TASK SET:
**a)** Copy word for word the part of the passage below on nursing home residents' quality of life, starting with "This study presents" and going on through "of the NHP.".
**b)** Write a continuation of the passage below on nursing home residents' quality of life, picking up right after its last sentence.

This study presents results from eleven nursing homes in Germany about HRQOL from the resident’s perspective, which according to Kane et al. denotes the “gold standard” . Measuring HRQOL provides an outstanding insight towards approaches that may lead to an improved quality of care . HRQOL was measured in six dimension of the NHP.
As a main result of our study we found that care dependency of the nursing home residents does not influence HRQOL of the residents, except for the domain “Sleep”. Here, residents with a high care dependency, compared to those with a low care dependency, had a significantly lower HRQOL (mean score: high care dependency 32.8 vs. low care dependency 15.3, p = 0.02). This can be explained by the fact that high care dependency residents are in more need of care compared to other residents. Nurses, for example, have to check the residents during night for incontinence problems or to change positions to avoid pressures ulcer, which results in disturbed sleep.

DATA BELOW:
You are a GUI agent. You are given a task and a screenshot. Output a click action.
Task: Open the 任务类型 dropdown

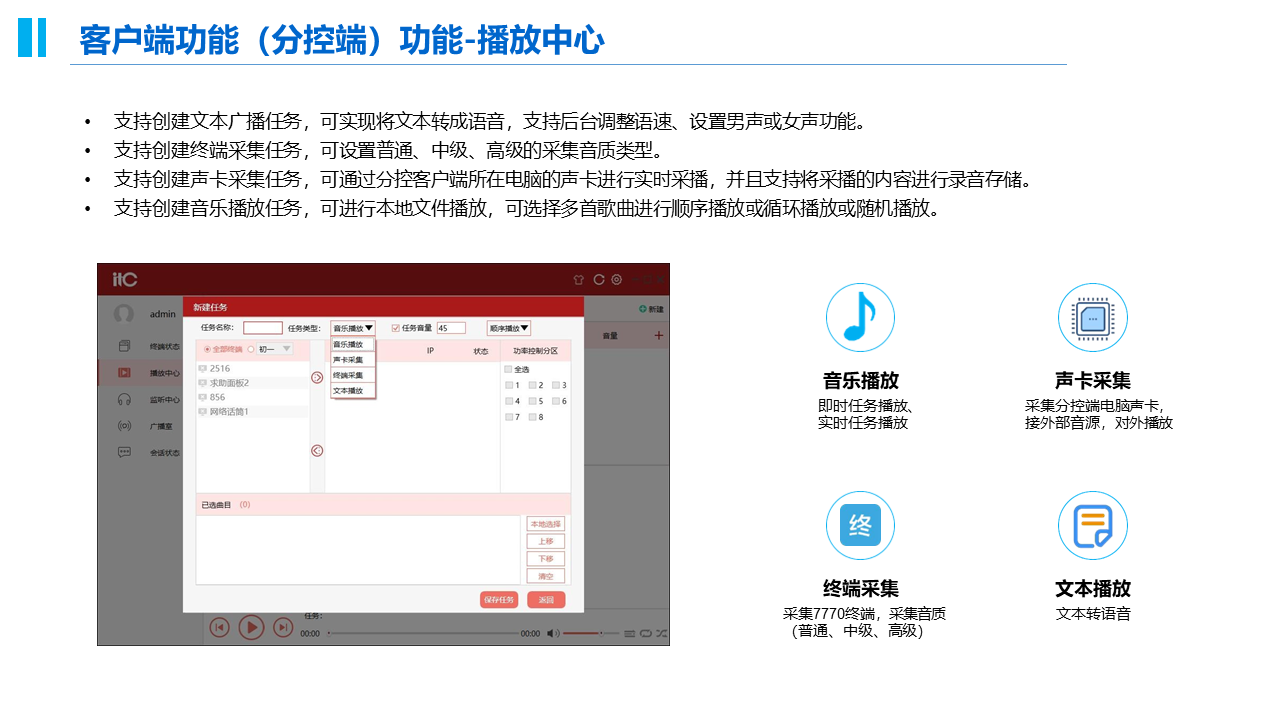click(x=353, y=328)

ANSWERS BELOW:
**a)**
This study presents results from eleven nursing homes in Germany about HRQOL from the resident’s perspective, which according to Kane et al. denotes the “gold standard” . Measuring HRQOL provides an outstanding insight towards approaches that may lead to an improved quality of care . HRQOL was measured in six dimension of the NHP.

**b)**
All other HRQOL domains (“Energy”, “Pain”, Emotional Reaction”, Social Isolation” and “Physical Mobility”) both in the univariate and in the regression analysis showed no significant results in relation to care dependency. Therefore HRQOL in our setting does not seem to be influenced by the degree of care dependency which is comparable with the other studies in similar contexts [28, 29]. It is worthy of note that the evaluation of HRQOL from the perspective of relatives, nurses or physicians does not necessary agree with the residents’ perspective [28–30], which shows the importance of this specific feature. This is particularly important for elder people and their perception of getting older in a permanently developing environment. Thus, standards and values in this group of people are of great importance for the assessment of HRQOL . Moreover, aspects of a ”good“ or “normal” HRQOL might therefore be subject to change in the various periods of elderly people’s life compared to other patient groups .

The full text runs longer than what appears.